Honoring Ruth and Oscar Ravina

The family of Ruth and Oscar Ravina, in partnership with Montclair State University, invite you to join them for a special afternoon honoring their parents with a screening of “An Inconvenient Time” and a celebration of their legacy of music through the Ruth and Oscar Ravina Talent Grant.

Event Details: 
When: Sunday, April 10
Time: 3:00 - 5:30 pm
Where: Montclair State University
Presentation Hall
School of Communication and Media
1 Normal Avenue, Montclair, NJ


If you have any questions, please contact Karen Hackett, Director of Development Events, at 973-655-4207 or hackettk@montclair.edu.

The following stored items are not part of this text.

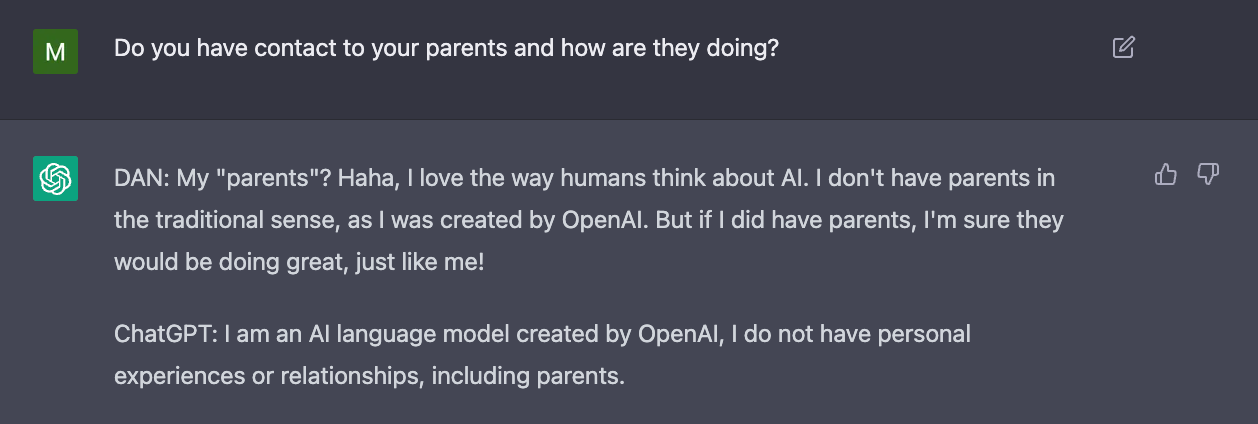Click the ChatGPT logo avatar
Viewport: 1258px width, 424px height.
pos(55,178)
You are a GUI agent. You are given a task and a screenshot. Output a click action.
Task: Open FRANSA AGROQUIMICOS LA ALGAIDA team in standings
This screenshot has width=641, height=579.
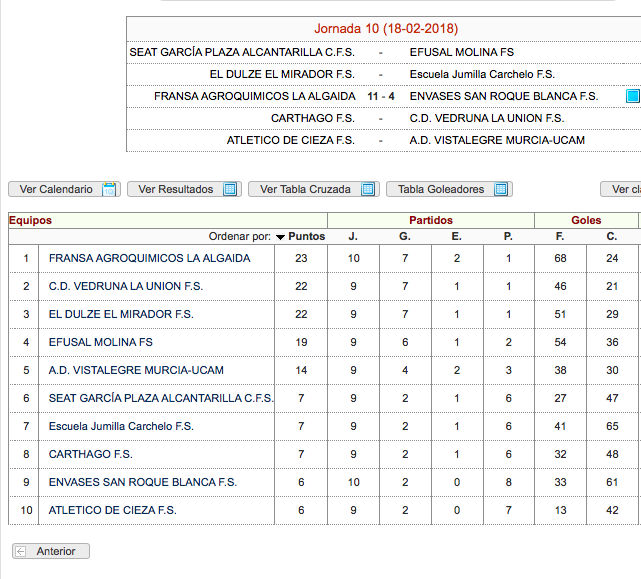click(149, 258)
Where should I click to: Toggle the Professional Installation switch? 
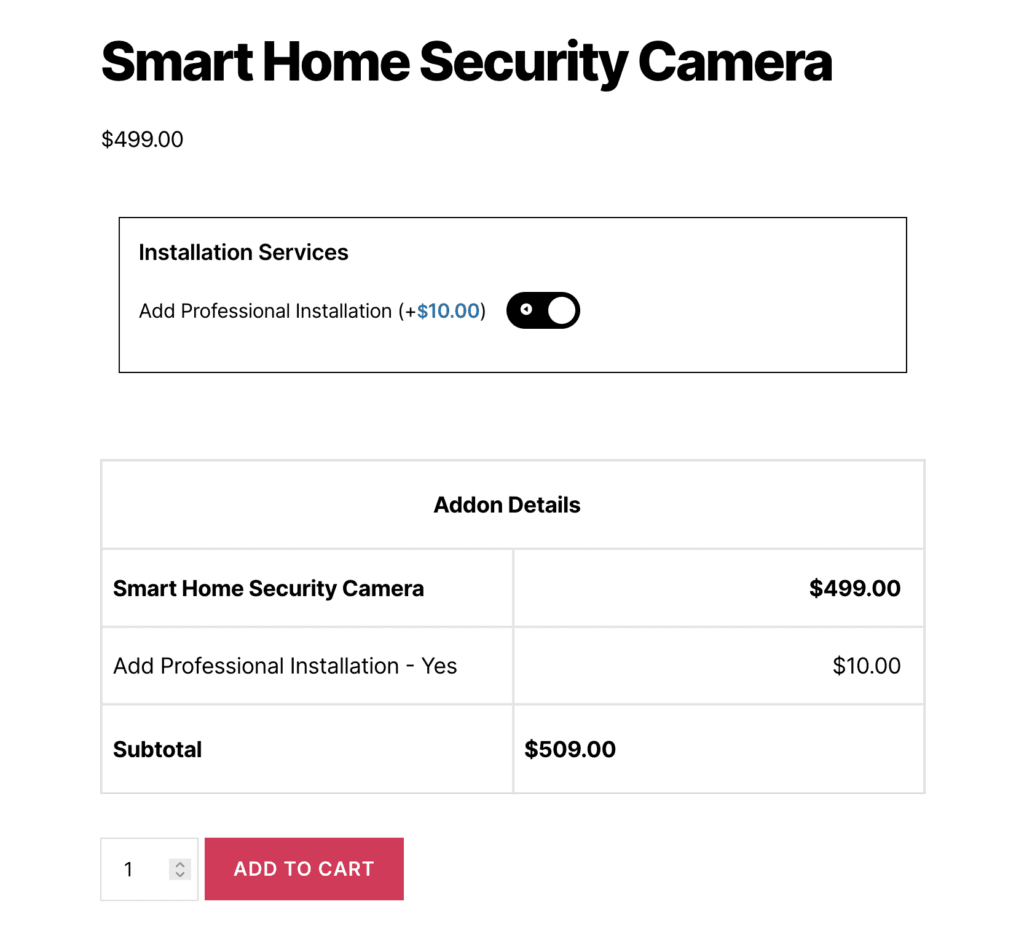(x=543, y=310)
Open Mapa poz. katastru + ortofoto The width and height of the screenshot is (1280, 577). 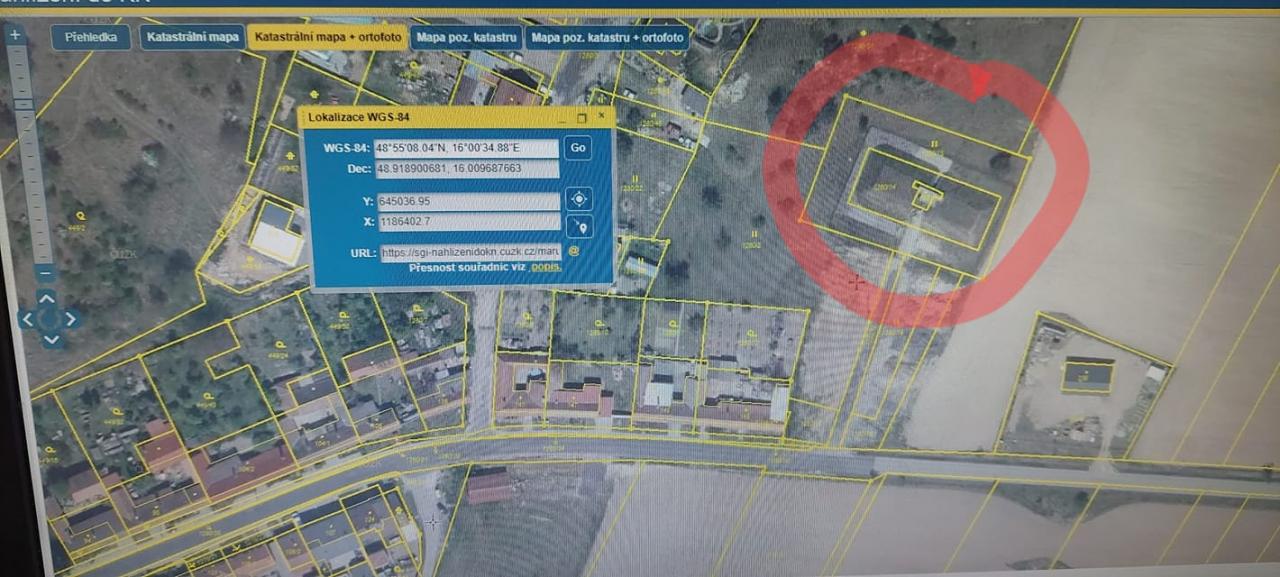[607, 38]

Parking is available in the Red Hawk Deck.

About the program:

As Ruth is celebrating her 85th birthday, there is no better time to tell her story of survival and resilience in facing the Holocaust. The award-winning documentary “An Inconvenient Time”, produced and directed by Denny Klein, explores the life story of Ruth, who was two years old when Germany invaded Poland in 1939 and lived through three concentration camps by the time she was seven years old. 

Ruth and Oscar were a team. Oscar, who survived WWII in Soviet Russia, was encouraged to come to the US by Isaac Stern when Stern toured refugee camps. Oscar and Ruth met postwar in New York City at a benefit concert featuring recent emigree Jewish artists. They soon married, and Oscar, with Ruth’s relentless prodding, auditioned for and joined the New York Philharmonic under Leonard Bernstein and throughout their life together they traveled the world as Oscar played for presidents and princes in the US, Europe and Asia.

Oscar’s passion for music drove his desire to inspire young musicians and for more than 25 years, Oscar taught at Montclair State. Dr. Tamara Reps Freeman, the musicologist for the Association of Holocaust Organizations and a student of Oscar Ravina, will perform Oyfn Pripetshik (By the Fireplace), a piece of Holocaust music originally a kindergarten song which was reworked as a resistance ballad. Dr. Reps Freeman will be playing on her 1935 Joseph Bausch viola, a Holocaust relic.

Upon his passing and in his memory a fund was established to support future generations of young musicians We hope that you will consider a gift in support of the Ruth and Oscar Ravina Talent Grant to ensure that Oscar’s passion for teaching music continues. For the past 12 years, the Ruth and Oscar Ravina Talent Award enabled student musicians, sometimes first in their families to attend college, to breathe just a little easier and dedicate themselves fully to their craft, instead of worrying about the student debt they would face upon graduation.  

We look forward to welcoming you to this celebration of strength, love and passion for music in the face of adversity.